▶ _WHAT THIS TASK INVOLVES_: Pull every line holding the word "Security" from the data below and copy it.

============

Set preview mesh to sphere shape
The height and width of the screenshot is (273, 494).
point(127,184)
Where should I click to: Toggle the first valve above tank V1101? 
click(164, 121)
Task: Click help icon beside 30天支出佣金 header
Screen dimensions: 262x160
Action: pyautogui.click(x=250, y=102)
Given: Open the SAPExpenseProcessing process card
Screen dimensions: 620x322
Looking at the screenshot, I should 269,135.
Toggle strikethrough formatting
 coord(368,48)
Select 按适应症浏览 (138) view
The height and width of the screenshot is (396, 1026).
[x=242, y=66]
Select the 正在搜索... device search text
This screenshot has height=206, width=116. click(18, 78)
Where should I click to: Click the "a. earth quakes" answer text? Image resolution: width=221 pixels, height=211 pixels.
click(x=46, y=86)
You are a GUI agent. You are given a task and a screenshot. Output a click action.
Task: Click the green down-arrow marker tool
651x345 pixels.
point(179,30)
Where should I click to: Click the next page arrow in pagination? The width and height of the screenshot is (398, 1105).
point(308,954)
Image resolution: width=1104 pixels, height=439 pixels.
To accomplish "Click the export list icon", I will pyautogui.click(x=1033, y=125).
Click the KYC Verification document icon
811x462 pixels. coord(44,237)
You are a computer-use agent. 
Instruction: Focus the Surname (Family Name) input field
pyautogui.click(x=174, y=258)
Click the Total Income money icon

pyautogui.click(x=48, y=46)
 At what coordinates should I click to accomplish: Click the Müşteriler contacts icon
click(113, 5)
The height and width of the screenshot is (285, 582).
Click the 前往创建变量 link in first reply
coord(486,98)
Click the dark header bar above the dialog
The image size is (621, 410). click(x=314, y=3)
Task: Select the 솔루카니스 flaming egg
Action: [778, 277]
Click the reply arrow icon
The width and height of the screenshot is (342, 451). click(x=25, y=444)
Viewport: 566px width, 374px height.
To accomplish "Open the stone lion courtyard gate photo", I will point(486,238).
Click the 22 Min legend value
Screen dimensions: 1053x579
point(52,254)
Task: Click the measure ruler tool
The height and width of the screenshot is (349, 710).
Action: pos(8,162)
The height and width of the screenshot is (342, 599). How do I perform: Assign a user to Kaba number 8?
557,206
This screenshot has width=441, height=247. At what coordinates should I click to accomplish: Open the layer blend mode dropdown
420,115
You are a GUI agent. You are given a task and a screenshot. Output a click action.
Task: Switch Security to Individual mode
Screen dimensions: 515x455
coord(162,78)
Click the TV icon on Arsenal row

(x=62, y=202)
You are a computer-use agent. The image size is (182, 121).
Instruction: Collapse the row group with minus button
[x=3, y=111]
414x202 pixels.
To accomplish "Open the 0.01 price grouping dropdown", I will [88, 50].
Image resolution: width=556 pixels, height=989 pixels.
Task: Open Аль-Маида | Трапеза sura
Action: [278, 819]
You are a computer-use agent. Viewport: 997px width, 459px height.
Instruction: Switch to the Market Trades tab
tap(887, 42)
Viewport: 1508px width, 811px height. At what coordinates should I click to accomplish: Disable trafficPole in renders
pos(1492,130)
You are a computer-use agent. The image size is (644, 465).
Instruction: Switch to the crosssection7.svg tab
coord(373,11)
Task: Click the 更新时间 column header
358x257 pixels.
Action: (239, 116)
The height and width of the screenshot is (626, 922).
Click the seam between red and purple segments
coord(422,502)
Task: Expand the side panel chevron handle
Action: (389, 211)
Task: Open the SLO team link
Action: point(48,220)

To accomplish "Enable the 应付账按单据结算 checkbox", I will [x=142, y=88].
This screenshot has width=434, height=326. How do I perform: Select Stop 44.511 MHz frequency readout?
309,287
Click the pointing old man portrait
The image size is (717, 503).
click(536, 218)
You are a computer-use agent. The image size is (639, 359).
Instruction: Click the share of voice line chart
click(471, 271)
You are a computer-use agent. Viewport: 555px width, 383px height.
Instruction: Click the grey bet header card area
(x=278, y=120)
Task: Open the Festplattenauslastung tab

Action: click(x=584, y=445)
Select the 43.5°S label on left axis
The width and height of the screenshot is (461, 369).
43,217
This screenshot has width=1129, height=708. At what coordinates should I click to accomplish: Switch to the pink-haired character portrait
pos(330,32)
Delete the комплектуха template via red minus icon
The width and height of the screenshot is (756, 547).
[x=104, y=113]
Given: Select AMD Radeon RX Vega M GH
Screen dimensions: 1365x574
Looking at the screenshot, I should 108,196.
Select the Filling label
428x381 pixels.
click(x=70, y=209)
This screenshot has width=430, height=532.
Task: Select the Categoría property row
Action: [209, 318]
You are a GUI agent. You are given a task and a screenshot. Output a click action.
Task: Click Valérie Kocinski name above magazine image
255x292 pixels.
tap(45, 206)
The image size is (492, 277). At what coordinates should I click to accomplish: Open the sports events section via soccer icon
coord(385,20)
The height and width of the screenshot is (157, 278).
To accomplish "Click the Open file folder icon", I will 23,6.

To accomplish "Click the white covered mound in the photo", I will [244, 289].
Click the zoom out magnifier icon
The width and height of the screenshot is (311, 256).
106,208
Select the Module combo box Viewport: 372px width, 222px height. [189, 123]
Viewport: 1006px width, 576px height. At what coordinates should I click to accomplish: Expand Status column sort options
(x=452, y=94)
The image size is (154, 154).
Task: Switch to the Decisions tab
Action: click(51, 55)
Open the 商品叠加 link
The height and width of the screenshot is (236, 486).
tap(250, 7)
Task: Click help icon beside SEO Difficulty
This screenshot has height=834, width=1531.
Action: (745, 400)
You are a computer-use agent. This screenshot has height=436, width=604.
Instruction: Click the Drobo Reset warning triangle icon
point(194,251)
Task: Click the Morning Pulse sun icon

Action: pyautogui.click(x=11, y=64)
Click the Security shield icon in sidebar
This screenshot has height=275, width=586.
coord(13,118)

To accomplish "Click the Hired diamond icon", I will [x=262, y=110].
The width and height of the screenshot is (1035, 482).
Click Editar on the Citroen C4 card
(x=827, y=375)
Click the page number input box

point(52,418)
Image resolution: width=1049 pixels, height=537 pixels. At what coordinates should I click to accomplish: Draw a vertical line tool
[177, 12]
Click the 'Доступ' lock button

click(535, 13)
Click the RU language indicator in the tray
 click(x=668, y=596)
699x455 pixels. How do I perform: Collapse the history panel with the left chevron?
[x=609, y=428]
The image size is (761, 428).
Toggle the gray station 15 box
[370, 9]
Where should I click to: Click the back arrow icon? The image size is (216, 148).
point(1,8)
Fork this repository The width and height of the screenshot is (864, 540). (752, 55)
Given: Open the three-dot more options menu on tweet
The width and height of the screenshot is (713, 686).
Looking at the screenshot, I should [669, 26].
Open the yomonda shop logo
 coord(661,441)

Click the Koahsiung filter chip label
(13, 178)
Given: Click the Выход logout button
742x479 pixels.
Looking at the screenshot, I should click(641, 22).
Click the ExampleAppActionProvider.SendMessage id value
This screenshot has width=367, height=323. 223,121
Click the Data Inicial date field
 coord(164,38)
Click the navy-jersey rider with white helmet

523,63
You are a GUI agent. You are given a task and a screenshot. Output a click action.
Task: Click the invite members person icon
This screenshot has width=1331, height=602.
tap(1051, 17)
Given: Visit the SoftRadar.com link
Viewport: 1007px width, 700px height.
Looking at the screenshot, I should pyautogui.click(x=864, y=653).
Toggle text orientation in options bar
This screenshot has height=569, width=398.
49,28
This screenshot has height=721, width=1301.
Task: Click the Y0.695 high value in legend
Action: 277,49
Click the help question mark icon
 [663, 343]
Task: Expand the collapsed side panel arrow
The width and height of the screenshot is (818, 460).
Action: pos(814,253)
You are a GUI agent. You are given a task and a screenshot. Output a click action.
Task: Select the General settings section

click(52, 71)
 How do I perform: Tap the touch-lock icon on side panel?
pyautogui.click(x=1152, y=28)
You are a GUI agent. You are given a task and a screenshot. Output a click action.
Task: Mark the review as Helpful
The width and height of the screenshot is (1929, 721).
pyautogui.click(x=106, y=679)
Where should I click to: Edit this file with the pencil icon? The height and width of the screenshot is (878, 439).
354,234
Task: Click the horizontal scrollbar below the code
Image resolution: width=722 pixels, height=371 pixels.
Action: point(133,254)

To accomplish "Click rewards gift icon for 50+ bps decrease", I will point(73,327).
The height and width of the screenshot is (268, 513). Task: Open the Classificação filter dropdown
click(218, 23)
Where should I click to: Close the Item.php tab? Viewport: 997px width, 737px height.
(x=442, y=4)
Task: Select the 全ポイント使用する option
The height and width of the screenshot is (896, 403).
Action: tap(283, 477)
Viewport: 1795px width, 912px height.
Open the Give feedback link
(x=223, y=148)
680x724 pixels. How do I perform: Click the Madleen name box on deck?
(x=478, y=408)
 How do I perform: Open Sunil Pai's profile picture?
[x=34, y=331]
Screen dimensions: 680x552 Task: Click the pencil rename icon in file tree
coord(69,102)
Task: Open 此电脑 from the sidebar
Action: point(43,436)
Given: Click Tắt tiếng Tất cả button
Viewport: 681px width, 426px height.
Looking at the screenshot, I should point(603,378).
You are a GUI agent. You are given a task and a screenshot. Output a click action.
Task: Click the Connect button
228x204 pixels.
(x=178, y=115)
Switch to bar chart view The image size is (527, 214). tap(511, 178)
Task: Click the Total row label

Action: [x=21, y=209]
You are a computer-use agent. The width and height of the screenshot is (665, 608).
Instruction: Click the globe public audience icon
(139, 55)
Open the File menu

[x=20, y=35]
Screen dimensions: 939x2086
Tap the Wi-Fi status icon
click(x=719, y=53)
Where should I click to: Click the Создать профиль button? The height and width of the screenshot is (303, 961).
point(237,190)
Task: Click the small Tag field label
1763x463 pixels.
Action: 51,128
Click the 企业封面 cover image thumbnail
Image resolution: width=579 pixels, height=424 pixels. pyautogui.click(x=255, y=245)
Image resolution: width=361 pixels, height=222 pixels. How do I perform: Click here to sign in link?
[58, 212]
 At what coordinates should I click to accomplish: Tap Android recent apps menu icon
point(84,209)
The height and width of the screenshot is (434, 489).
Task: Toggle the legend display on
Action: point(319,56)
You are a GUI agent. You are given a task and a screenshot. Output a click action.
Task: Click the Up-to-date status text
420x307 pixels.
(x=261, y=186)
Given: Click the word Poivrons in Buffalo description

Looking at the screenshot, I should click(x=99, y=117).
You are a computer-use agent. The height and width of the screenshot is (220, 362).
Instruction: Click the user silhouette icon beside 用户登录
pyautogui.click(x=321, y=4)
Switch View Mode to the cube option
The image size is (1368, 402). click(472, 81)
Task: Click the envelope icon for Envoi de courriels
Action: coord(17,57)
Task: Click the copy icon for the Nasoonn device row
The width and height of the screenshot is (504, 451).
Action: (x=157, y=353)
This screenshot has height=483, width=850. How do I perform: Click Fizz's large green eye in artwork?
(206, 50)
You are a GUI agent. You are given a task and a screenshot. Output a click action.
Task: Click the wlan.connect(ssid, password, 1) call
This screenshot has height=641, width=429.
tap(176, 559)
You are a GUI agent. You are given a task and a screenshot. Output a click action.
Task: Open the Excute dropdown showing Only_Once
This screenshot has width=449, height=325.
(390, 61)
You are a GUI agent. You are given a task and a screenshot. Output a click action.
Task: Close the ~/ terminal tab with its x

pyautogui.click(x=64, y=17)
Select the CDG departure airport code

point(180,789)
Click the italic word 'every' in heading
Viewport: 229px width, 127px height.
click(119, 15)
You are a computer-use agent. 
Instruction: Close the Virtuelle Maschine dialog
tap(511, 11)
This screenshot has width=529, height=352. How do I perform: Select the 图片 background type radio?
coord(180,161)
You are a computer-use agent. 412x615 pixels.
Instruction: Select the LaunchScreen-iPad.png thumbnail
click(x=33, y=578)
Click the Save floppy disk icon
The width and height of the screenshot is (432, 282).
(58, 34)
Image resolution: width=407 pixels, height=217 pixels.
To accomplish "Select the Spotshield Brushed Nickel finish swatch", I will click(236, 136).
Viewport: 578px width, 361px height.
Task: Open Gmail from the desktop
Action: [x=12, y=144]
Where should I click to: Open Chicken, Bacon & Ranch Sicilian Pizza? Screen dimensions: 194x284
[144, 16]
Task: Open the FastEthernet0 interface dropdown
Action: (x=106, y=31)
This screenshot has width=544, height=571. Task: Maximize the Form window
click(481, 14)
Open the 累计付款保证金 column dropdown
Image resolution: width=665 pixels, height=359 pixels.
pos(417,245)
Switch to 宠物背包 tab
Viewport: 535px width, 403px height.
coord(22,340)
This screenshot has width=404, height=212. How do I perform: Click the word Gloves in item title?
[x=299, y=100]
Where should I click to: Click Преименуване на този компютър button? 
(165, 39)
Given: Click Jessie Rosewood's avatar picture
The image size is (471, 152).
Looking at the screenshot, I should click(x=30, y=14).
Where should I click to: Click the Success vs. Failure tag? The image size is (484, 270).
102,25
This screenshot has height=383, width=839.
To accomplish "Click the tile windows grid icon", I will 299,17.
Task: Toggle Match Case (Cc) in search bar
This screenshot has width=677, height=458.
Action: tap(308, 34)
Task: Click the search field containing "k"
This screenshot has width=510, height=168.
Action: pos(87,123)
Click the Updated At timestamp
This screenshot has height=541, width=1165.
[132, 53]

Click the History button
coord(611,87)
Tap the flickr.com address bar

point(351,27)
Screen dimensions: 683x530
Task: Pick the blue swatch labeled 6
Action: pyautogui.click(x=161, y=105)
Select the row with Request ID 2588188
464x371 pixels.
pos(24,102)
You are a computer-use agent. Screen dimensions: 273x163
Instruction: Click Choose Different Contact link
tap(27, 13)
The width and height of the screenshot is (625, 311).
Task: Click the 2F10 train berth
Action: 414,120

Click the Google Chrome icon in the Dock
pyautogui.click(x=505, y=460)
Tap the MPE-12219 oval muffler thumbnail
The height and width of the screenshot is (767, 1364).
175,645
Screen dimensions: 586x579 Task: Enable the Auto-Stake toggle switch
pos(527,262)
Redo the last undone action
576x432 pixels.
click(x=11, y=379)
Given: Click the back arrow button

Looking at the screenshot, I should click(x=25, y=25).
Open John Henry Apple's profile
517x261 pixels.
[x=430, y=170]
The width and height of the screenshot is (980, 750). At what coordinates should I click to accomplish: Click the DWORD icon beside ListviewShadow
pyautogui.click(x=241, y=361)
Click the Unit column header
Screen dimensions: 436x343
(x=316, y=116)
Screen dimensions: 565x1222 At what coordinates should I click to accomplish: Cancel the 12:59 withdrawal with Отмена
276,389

============

▶ _ANSWER_:
Task: Switch Security to Individual mode
Click the Security shield icon in sidebar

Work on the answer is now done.